Exercise directions – Which lines of the entries contain the word "showing"? Please list them.

Data section –
⟨

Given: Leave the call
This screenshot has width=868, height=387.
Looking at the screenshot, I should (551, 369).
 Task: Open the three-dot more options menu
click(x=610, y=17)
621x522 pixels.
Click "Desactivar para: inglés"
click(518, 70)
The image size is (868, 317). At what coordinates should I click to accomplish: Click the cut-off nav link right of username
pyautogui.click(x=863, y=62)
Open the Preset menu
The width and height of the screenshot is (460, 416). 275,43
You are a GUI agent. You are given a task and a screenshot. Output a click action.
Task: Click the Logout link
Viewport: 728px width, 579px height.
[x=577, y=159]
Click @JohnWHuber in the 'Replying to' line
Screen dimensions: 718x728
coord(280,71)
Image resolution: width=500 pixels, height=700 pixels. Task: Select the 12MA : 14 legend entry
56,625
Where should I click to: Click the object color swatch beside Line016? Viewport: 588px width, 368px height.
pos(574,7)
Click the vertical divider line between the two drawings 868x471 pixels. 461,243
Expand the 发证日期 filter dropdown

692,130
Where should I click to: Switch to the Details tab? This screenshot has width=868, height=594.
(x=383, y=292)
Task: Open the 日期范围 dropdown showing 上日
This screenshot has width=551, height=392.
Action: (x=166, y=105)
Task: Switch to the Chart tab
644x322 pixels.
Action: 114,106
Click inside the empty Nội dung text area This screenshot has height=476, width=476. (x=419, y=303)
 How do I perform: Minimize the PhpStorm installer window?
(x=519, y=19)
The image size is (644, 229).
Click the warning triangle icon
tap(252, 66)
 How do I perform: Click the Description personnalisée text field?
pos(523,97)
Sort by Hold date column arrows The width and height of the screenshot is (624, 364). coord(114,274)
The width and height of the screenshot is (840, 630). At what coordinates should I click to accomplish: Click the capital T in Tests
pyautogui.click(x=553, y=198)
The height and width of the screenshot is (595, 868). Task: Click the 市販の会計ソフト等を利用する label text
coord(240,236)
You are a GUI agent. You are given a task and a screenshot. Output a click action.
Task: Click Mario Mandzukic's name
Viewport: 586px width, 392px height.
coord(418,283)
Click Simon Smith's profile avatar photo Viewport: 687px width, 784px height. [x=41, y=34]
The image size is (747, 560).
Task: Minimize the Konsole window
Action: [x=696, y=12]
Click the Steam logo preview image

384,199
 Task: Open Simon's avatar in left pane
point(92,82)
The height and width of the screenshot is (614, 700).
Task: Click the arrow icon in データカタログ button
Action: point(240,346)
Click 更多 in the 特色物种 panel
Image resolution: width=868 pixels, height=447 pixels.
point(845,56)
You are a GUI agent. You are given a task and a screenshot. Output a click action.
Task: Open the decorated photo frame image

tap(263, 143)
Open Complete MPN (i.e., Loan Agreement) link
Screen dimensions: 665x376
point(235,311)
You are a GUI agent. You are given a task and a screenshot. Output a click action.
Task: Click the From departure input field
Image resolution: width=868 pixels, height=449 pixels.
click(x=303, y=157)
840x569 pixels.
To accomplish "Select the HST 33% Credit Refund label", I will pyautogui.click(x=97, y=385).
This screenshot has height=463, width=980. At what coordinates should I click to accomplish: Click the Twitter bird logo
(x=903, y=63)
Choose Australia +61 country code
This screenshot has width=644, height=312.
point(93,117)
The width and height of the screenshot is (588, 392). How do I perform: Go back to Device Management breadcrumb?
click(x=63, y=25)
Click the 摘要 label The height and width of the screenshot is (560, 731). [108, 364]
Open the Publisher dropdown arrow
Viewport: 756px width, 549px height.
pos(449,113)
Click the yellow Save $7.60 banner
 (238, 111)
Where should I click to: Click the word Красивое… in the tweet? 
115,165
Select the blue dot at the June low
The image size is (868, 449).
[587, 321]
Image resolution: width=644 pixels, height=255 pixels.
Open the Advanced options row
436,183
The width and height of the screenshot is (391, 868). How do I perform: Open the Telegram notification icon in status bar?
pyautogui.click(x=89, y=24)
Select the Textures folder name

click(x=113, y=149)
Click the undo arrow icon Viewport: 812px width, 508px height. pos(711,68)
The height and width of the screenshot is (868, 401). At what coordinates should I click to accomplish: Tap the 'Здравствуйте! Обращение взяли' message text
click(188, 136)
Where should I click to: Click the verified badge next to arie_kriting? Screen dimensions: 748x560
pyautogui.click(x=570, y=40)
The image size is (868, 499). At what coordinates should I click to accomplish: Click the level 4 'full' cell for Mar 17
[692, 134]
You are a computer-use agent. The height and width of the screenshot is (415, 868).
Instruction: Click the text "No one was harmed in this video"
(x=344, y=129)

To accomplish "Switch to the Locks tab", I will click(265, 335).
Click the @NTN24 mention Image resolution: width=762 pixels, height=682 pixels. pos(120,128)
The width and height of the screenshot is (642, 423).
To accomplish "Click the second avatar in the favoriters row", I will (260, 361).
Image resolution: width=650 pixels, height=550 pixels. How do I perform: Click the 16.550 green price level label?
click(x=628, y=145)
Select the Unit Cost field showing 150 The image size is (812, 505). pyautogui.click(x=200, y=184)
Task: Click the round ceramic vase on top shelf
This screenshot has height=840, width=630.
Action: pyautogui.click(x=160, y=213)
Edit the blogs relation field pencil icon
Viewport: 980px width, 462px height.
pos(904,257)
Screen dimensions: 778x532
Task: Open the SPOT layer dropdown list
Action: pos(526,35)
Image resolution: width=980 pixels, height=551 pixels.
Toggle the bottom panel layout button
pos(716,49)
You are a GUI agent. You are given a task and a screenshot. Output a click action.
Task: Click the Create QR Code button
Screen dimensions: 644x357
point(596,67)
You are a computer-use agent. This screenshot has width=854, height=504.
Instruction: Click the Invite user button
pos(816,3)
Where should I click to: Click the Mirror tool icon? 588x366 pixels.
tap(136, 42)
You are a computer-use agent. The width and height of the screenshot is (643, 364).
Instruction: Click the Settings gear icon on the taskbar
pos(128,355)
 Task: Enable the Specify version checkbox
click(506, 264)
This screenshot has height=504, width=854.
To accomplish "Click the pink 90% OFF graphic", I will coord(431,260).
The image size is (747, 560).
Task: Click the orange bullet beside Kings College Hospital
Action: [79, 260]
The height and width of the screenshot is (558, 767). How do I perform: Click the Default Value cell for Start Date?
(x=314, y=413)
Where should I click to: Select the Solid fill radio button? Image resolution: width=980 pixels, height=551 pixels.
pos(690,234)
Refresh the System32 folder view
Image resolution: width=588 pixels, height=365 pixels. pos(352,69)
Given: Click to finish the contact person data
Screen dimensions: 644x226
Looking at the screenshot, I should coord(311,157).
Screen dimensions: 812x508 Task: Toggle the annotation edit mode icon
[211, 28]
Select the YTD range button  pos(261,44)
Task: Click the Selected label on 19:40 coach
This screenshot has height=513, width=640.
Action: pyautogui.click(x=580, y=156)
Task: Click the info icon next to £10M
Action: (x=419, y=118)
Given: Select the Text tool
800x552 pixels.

⟩

The completed task –
Task: Open the 日期范围 dropdown showing 上日
Select the Unit Cost field showing 150 The image size is (812, 505). pyautogui.click(x=200, y=184)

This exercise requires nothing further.